DETROIT _ These wins the Tigers are accruing in the first two weeks of the season have gone from gritty to almost clinical.
The 7-2 win over the Reds at Comerica Park Friday night, their third straight win over what was expected to be a top-level Cincinnati team, was by-the-numbers _ strong starting pitching, timely hitting and a lockdown bullpen.
Starter Spencer Turnbull, after pitching four innings of no-hit ball, relinquished a pair of runs in the fifth inning _ doubles by former Tiger Nick Castellanos and Nick Senzel, and a bloop, one-handed single by Tucker Barnhart.
That was all the damage he allowed (other than a harmless second-inning walk that stopped the Tigers' streak of 28 innings without a base on balls _ third-longest in the last 50 years). He finished the outing with a clean, nine-pitch sixth.
Turnbull, mixing his four pitches and varying speeds on each one, struck out six and got nine swing-and-misses and 16 called strikes.

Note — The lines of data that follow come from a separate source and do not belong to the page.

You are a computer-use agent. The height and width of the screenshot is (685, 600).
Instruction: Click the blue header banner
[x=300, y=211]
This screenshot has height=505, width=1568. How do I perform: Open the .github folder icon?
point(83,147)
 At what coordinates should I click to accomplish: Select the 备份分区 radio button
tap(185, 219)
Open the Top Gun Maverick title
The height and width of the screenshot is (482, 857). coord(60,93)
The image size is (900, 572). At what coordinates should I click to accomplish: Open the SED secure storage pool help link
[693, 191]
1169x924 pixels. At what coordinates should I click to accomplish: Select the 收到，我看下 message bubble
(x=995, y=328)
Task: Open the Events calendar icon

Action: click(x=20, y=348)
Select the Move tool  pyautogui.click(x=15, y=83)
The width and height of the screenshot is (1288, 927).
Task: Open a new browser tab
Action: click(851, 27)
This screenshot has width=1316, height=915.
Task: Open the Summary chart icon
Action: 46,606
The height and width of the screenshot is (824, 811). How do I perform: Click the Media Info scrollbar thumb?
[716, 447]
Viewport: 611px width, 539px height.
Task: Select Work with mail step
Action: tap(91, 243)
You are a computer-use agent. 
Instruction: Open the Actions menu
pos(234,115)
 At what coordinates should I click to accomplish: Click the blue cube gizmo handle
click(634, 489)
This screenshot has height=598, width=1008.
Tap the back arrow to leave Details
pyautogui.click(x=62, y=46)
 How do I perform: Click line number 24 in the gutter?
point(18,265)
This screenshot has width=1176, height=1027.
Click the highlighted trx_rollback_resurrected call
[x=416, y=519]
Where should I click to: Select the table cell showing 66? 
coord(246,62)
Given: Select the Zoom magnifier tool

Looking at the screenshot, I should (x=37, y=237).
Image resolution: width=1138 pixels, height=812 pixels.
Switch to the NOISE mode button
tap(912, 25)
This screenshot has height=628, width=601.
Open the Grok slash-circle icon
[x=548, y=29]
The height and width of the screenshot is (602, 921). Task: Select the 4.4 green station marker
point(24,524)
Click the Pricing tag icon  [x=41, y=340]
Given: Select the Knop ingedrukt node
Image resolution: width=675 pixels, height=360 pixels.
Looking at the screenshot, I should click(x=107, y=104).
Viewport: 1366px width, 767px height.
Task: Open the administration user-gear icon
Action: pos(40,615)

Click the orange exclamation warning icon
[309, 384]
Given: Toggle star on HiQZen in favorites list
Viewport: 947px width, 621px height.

The average exit velocity on the balls put in play against him was a soft-ish 87.9 mph.
The Tigers' offense was up against Reds' All-Star right-hander Luis Castillo, who six days ago in Cincinnati racked up 11 strikeouts in six innings. Much better at-bats against him Friday, especially by the bottom of the batting order.
No. 7 hitter Christin Stewart had two hits and scored a run. No. 8 hitter Austin Romine had two hits and a walk, with two RBIs and two runs scored. And No. 9 hitter JaCoby Jones, whose early batting average is approaching .500, had a double, single and an RBI against Castillo.
Here was the Tigers' response to the Reds' two-run top of fifth inning: Stewart doubled (101.6 mph exit velocity), Romine doubled (107 exit velocity) and Jones singled (112 exit velocity). Just like that, the Tigers regained the lead.
Singles by Victor Reyes, Stewart and Romine produced a run in the six and knocked Castillo out of the game. A heads-up play by pinch-runner Travis Demeritte, just recalled from the taxi squad, made it a three-run cushion.
Running for Stewart, Demeritte went first to third on Romine's single. Then, with two outs, he aggressively broke for home on a pitch that bounced only a few feet away from catcher Barnhart, beating the throw with a head-first slide.
That left it up to the bullpen to bring it home, and it did so with nine straight outs.
Left-hander Gregory Soto put on a show in the top of the seventh. He threw eight pitches, all sliders, all of them between 97 and, on a three-pitch strikeout of pinch-hitter Matt Davidson, 100 mph. Soto is becoming a phenom _ he has put down 14 of the 15 hitters he's faced with eight strikeouts.
Buck Farmer had the eighth and got three quick outs, two on ground balls and a lazy fly to center. Farmer has faced 17 batters without allowing a hit, a walk and a safe-on-error the only smudges.
Closer Joe Jimenez's services were not needed on this night. A two-run double by Demeritte off Raisel Iglesias in the bottom of the eighth wiped out the save opportunity.
Bryan Garcia handled the ninth with admirably, closing it out in 10 pitches.
The win improves the Tigers record to 5-3.